If version1 > version2 return 1, if version1 < version2 return -1, otherwise return 0.
You may assume that the version strings are non-empty and contain only digits and the .
character.
The .
character does not represent a decimal point and is used to separate number sequences.
For instance, 2.5
is not "two and a half" or "half way to version three", it is the fifth second-level revision of the second first-level revision.
Here is an example of version numbers ordering:
0.1 < 1.1 < 1.2 < 13.37
Idea:
Just use the appropriate method: String#split()
.
String string = "004-034556"; String[] parts = string.split("-"); String part1 = parts[0]; // 004 String part2 = parts[1]; // 034556
Note that this takes a regular expression, so remember to escape special characters if necessary, e.g. if you want to split on period .
which means "any character" in regex, use either split("\\.")

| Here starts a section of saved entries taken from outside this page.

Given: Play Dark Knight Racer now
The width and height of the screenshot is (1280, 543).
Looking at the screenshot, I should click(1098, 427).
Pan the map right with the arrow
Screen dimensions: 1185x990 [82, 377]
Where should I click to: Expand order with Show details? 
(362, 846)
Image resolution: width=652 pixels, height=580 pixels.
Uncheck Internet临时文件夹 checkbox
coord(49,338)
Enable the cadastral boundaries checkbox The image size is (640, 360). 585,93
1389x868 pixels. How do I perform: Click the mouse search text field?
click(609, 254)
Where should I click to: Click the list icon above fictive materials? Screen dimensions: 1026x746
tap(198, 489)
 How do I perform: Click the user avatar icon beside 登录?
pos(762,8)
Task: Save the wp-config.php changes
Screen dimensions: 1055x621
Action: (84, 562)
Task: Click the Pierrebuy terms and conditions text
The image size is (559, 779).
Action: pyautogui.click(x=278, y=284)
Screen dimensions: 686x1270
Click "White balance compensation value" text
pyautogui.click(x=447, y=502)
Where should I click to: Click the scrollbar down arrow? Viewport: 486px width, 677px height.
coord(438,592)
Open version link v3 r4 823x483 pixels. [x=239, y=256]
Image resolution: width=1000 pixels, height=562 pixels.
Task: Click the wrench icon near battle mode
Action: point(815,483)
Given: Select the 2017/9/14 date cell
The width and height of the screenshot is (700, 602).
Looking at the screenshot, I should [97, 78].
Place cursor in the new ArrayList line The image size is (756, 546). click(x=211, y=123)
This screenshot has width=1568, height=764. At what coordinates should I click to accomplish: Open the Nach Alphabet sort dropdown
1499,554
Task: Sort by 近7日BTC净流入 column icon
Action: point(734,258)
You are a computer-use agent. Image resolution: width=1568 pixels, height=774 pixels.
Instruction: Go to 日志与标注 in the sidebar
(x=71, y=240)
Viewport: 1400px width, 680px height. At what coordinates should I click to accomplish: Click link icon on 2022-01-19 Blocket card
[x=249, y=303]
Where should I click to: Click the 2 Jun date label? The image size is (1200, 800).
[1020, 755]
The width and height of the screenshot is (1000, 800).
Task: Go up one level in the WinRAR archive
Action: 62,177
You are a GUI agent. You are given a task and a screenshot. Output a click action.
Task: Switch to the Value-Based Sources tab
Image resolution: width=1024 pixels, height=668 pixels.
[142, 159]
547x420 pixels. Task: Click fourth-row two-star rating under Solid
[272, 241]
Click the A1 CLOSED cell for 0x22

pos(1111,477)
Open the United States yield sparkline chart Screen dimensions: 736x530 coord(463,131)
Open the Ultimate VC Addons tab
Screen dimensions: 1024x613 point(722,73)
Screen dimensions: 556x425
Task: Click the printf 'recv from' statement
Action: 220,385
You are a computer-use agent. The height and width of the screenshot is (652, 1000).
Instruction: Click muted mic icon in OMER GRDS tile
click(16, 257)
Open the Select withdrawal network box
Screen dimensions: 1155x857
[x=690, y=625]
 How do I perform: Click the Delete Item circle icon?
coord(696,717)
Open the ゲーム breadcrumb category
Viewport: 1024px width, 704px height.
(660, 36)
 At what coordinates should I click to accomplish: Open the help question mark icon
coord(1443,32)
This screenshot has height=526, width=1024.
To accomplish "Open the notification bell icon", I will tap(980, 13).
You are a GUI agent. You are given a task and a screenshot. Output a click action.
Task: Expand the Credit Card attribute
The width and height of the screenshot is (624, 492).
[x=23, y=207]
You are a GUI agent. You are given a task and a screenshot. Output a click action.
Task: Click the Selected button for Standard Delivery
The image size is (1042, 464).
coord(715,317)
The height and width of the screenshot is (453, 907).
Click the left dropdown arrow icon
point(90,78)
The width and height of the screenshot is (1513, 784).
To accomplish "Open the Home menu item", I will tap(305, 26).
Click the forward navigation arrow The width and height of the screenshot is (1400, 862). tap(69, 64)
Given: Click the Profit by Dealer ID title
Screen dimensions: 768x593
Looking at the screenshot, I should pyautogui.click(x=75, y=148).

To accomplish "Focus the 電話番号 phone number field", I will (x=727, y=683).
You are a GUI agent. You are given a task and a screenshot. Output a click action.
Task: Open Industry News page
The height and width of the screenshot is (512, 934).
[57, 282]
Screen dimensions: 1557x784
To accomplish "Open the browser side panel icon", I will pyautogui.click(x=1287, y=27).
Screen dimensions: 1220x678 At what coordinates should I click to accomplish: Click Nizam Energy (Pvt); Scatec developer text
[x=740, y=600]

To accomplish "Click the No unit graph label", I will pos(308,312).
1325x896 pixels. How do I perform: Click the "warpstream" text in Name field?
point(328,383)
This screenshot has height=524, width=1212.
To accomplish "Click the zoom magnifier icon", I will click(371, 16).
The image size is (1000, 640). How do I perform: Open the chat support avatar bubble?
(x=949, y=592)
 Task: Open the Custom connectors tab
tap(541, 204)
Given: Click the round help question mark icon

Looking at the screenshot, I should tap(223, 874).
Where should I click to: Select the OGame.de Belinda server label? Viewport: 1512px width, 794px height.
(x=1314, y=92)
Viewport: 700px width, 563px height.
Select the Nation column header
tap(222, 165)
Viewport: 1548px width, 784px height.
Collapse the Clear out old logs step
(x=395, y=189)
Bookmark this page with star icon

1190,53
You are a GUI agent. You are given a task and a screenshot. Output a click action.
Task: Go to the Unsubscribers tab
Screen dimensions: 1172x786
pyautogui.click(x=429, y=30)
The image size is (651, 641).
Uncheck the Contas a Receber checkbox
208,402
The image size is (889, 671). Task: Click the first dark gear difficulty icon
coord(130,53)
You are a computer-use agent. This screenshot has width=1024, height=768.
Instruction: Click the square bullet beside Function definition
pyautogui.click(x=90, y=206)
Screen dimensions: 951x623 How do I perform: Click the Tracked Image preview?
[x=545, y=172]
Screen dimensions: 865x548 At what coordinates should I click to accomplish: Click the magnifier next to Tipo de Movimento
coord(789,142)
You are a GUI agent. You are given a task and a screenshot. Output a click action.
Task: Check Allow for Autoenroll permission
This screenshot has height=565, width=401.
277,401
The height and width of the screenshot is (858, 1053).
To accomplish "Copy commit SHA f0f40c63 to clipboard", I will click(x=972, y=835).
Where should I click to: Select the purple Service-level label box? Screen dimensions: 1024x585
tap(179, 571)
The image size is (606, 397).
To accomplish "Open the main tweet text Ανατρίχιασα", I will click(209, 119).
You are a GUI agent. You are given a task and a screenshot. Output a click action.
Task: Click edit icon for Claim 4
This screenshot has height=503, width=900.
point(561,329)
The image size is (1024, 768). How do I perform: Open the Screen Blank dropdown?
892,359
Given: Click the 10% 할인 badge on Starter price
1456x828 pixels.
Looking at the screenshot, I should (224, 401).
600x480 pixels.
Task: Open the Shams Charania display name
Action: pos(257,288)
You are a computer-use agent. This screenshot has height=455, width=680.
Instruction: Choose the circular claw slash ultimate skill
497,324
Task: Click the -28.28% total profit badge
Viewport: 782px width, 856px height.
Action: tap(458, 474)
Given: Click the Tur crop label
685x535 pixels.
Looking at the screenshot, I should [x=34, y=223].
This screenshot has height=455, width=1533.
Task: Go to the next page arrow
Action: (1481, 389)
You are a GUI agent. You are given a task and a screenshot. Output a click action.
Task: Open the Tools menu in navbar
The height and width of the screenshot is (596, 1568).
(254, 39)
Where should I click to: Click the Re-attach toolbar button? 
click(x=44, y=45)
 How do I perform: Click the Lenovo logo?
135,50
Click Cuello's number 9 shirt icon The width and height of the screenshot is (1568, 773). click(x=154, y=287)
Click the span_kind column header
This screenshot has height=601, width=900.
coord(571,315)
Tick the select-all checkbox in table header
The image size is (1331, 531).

or split(Pattern.quote("."))
.
my Version:
public class Solution {
public int compareVersion(String version1, String version2) {
String[] v1 = version1.split("\\.");
String[] v2 = version2.split("\\.");
int length = Math.max(v1.length,v2.length);
for(int i=0;i<length;i++){
Integer s1 = i<v1.length?Integer.parseInt(v1[i]):0; //notice here must be a Integer Object
Integer s2 = i<v2.length?Integer.parseInt(v2[i]):0; //otherwise cannot use the compareTo()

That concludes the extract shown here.